Instruções a seguir: Reescreva o trecho do solilóquio entre "Segunda, 17/04/2006" e "até de solidão.", inclusive, trocando "vazios" por "lacunas".

Trecho do documento:
Segunda, 17/04/2006

Solilóquio

Duas semanas desde o último post e eu, aqui, olhando para a tela do monitor, devaneando assuntos reais para preencher o vazio de um post ainda não escrito. Preencher vazios não é algo lá muito fácil, quando o objeto do preenchimento é intangível, fisicamente falando.

Preencher vazios com objetos emocionalmente densos é mais difícil ainda, a menos que os objetos se aproximem sem que sintamos, nos invadam e tomem de assalto, nos conquistem. Aí, só resta sentir-se pleno deles ou cheio deles, objetos de muitas feiçoes, uma delas até de solidão.

Acho que começo a divagar, mas pensamentos livres são assim mesmo, com vida própria e, por mais que briguem com as emoções freqüentemente nos levam a locais onde estas se escondem e espreitam, como se fossem cúmplices ou comparsas, até cairmos na cilada, que pode ser desde uma melancolia até uma tristeza daquelas que conseguem extrair suspiros de onde não há ar.

Na verdade, várias coisas relevantes ocorreram ao longo dessas duas semanas de silêncio, entretanto, sabem como é, a gente não tem muito tempo...não, não é verdade, temos tempo...fazemos nosso tempo, construímos nossas oportunidades, desprezamos tudo aquilo que não nos interessa, naquele momento, e seguimos, vida afora, senhores de um tempo inventado e, o que é pior, tentando nos autojustificar, perante os outros.

Meu micro deixou de funcionar, numa dessas quintas-feiras. Vencido o pânico inicial, afastei o gabinete para abrir e ver o que tinha acontecido. Nossa!...como havia poeira naquela barafunda de fios e cabos, uma poeira escura, em tufos escuros, oleosa, grudenta, um pouco como certos hábitos, quase reflexos, que temos e que aderem ao nosso dia-a-dia, sem nos darmos conta, como se fossem parte de nós mesmos, quando, na verdade, são como a poeira.

Abri o gabinete e, internamente, a paisagem de poeira parecia ainda pior, o que, confesso, já era de se esperar, afinal de contas é nas dobras, frestas, interiores, que as poeiras se instalam, se agregam, desfiguram, mancham, marcam.

A solução foi a desmontagem total, coisa que nem sempre é possível no local de uso. Há soluções que se tornam mais factíveis fora do ambiente natural. Foi assim que resolvi levar o micro para meu trabalho, fora de minha casa, e retirar todas as peças, limpar uma a uma, tirar a poeira, a sujeira, os vestígios de tudo que foi atraído para o interior e remontar tudo, em condições mais limpas, onde os contatos seriam mais seguros. Contatos necessitam de pureza, de força, para que a troca de energia se processe de maneira efetiva.

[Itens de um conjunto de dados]
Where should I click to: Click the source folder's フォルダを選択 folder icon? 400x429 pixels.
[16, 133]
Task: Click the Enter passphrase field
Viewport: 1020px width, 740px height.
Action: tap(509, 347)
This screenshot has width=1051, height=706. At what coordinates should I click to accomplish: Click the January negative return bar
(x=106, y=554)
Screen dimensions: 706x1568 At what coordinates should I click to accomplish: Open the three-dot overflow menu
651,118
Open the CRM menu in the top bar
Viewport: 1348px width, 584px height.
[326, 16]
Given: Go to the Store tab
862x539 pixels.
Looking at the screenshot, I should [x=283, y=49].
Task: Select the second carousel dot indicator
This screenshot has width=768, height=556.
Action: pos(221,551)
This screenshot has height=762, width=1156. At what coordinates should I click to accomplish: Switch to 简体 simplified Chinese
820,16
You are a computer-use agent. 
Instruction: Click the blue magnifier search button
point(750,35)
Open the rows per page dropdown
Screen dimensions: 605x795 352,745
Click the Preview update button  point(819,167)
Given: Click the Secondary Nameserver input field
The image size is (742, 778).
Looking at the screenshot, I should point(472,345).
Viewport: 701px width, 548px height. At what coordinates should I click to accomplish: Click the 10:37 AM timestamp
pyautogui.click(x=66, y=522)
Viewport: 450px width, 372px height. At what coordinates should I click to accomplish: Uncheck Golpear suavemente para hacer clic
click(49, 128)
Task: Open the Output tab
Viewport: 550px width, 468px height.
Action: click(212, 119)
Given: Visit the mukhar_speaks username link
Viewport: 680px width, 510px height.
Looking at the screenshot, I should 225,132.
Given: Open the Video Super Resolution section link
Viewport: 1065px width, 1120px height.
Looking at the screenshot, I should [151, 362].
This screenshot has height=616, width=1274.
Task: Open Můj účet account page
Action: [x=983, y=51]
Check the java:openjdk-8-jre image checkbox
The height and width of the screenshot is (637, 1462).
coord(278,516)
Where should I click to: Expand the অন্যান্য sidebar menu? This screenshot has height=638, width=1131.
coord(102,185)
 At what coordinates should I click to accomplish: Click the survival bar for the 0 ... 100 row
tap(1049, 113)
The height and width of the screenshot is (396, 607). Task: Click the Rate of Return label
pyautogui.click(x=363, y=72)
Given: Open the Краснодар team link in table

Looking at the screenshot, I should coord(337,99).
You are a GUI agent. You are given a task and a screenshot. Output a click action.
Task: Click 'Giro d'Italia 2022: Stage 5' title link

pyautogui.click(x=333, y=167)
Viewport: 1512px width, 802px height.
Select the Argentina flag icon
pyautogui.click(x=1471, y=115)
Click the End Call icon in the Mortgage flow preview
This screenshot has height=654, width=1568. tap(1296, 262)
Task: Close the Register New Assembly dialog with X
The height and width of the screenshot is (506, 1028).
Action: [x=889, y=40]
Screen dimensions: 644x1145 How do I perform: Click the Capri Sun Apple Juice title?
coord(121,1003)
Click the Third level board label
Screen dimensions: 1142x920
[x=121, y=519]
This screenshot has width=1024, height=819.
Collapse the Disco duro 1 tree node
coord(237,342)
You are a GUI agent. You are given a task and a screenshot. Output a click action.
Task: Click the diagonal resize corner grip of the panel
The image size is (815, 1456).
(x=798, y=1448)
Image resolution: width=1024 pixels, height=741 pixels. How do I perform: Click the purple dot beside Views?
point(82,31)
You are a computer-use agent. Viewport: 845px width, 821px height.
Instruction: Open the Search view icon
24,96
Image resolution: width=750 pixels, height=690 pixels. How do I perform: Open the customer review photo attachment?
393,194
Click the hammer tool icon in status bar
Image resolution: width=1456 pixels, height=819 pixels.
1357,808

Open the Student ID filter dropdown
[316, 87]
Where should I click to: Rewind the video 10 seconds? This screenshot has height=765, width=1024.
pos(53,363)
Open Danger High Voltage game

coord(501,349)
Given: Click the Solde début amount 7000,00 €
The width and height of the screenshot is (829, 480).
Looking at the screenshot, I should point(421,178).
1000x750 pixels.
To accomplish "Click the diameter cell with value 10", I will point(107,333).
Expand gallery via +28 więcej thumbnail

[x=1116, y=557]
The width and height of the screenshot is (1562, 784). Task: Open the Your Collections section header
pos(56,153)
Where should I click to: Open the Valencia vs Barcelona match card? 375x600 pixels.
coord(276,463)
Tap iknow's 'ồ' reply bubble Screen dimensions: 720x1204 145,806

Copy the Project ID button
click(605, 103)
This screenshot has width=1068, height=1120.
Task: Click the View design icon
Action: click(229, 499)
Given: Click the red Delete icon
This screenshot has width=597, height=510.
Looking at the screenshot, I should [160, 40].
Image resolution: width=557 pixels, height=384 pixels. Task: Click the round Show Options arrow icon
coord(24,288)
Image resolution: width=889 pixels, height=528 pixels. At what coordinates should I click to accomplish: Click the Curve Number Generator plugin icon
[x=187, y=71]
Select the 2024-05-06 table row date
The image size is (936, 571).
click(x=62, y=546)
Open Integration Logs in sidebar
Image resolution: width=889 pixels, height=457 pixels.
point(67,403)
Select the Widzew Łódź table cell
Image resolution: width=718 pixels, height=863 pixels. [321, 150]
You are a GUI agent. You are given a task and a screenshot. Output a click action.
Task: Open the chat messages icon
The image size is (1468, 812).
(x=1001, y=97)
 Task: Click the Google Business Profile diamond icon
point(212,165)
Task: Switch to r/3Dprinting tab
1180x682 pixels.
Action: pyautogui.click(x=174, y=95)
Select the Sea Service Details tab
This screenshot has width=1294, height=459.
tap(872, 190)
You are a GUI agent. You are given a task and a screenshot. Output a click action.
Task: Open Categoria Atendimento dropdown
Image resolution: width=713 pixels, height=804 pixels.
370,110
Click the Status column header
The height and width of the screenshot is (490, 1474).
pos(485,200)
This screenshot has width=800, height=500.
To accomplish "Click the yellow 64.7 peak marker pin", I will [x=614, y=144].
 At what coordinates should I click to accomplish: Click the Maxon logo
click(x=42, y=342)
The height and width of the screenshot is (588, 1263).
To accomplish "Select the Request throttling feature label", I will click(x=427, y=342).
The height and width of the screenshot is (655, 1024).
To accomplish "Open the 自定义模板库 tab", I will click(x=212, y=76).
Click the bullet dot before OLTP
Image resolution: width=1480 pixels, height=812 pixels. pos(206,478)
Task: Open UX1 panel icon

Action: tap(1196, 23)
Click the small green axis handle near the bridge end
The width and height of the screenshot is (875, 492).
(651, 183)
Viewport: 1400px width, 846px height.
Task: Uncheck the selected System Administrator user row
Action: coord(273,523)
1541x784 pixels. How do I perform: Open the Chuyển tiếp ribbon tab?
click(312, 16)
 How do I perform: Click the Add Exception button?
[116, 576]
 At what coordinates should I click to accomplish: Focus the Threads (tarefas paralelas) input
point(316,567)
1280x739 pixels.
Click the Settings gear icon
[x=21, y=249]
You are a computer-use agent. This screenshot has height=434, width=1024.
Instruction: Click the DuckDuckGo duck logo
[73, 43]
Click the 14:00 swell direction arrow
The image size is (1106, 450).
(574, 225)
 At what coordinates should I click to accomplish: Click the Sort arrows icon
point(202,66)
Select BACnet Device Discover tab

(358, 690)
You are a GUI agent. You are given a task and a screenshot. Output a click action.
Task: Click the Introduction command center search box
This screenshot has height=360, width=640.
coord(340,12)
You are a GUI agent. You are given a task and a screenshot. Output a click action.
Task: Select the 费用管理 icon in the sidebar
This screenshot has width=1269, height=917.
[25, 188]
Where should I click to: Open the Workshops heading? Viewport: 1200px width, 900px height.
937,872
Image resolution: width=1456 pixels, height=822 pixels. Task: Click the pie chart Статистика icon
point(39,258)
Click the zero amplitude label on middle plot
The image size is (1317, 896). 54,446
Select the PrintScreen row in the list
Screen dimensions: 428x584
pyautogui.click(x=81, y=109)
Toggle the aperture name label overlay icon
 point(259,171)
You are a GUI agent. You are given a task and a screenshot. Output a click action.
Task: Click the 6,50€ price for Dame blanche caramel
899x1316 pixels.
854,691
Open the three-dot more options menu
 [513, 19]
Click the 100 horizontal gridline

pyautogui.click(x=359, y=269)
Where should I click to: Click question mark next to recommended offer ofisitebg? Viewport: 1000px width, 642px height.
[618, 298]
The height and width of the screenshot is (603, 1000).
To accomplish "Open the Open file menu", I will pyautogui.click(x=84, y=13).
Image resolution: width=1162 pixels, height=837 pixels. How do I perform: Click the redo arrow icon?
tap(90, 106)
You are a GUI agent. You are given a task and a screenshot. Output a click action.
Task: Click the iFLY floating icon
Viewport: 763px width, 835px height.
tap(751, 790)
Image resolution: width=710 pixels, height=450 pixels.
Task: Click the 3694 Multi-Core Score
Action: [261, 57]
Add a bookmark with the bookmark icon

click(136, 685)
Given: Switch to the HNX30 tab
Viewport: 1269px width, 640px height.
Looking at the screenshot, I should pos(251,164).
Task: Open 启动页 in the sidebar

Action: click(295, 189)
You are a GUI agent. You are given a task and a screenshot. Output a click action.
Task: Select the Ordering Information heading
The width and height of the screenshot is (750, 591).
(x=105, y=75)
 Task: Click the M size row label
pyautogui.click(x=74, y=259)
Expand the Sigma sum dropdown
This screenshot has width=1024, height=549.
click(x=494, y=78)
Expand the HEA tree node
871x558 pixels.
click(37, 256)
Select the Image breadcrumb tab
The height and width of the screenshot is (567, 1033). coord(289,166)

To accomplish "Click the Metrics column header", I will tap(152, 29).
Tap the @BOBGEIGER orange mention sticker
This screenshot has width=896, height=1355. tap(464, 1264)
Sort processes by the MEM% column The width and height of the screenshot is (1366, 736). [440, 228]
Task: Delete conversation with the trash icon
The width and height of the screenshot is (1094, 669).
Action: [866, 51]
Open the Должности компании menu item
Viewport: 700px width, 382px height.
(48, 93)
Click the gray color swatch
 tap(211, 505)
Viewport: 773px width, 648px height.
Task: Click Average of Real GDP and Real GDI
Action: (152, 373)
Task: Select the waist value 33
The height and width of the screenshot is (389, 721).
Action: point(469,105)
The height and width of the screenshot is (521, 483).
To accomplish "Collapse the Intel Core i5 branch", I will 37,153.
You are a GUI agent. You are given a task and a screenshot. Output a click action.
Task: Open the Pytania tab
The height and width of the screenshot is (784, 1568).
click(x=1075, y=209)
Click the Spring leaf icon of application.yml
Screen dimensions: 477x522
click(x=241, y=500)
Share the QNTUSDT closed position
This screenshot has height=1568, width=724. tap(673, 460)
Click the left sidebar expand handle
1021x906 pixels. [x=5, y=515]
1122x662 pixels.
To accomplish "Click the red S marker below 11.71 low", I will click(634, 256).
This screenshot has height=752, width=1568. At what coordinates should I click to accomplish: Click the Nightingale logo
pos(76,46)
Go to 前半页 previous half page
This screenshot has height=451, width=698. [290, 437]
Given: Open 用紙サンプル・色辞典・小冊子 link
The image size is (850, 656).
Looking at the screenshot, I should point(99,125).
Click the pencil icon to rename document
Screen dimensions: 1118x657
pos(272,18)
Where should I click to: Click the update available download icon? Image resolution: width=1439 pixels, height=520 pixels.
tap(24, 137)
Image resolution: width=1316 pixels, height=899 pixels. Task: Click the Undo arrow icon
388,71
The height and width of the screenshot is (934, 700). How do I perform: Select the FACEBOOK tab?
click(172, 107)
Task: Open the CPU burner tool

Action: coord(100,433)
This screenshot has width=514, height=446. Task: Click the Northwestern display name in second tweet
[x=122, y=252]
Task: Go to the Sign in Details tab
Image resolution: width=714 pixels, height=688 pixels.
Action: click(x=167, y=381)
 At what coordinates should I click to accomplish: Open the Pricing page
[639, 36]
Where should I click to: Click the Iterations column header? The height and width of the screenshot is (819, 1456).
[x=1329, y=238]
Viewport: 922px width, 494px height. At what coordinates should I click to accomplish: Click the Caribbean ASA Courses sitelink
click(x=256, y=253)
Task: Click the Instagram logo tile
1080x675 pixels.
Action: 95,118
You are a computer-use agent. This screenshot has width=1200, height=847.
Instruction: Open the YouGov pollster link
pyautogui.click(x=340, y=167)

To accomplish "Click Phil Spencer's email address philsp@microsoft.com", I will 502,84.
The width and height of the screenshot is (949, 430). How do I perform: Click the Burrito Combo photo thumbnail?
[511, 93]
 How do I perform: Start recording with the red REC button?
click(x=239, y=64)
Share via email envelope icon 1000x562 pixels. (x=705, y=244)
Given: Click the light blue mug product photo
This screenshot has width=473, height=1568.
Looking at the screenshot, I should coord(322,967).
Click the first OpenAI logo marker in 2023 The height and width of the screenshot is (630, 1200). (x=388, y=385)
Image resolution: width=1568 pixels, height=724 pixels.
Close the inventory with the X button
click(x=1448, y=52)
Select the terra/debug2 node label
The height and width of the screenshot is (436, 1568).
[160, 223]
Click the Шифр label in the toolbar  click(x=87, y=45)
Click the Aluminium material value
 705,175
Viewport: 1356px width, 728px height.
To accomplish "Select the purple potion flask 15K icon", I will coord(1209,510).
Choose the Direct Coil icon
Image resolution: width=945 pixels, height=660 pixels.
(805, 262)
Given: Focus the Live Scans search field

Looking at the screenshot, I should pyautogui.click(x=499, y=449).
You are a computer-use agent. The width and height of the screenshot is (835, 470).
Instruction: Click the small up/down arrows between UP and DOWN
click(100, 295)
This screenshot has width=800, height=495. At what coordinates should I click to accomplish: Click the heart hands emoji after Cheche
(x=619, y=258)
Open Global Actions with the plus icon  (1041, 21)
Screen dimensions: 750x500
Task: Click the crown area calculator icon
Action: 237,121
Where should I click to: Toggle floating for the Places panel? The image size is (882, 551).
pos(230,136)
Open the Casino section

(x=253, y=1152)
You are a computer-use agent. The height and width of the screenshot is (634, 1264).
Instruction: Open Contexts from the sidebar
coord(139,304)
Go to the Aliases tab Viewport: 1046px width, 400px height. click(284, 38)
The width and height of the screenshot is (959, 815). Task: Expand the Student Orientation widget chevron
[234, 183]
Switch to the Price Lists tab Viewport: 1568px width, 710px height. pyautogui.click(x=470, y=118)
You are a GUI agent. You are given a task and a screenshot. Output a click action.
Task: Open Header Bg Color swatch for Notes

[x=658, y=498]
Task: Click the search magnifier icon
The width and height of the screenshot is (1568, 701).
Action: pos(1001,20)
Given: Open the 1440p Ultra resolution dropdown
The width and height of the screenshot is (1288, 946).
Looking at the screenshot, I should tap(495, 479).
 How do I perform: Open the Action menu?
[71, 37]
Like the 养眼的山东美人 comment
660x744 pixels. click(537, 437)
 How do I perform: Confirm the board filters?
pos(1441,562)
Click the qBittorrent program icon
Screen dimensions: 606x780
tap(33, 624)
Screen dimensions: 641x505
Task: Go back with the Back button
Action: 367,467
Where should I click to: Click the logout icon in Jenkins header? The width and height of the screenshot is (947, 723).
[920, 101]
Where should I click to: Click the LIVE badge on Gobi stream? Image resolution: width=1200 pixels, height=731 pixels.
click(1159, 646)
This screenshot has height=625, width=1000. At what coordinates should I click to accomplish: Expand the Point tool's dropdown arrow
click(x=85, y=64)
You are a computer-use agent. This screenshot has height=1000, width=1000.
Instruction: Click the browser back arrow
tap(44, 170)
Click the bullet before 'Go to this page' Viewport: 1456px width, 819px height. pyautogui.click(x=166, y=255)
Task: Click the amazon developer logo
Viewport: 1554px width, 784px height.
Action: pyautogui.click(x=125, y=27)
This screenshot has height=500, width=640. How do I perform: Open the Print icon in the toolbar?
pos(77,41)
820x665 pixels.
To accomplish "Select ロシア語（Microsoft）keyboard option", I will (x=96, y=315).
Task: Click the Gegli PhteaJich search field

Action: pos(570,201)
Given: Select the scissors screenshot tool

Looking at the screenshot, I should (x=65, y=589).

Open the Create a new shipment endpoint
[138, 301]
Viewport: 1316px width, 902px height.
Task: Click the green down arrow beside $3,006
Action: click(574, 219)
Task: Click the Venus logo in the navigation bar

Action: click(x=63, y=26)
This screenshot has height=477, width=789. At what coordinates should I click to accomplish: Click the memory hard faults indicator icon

Resposta escrita:
Segunda, 17/04/2006

Solilóquio

Duas semanas desde o último post e eu, aqui, olhando para a tela do monitor, devaneando assuntos reais para preencher o vazio de um post ainda não escrito. Preencher lacunas não é algo lá muito fácil, quando o objeto do preenchimento é intangível, fisicamente falando.

Preencher lacunas com objetos emocionalmente densos é mais difícil ainda, a menos que os objetos se aproximem sem que sintamos, nos invadam e tomem de assalto, nos conquistem. Aí, só resta sentir-se pleno deles ou cheio deles, objetos de muitas feiçoes, uma delas até de solidão.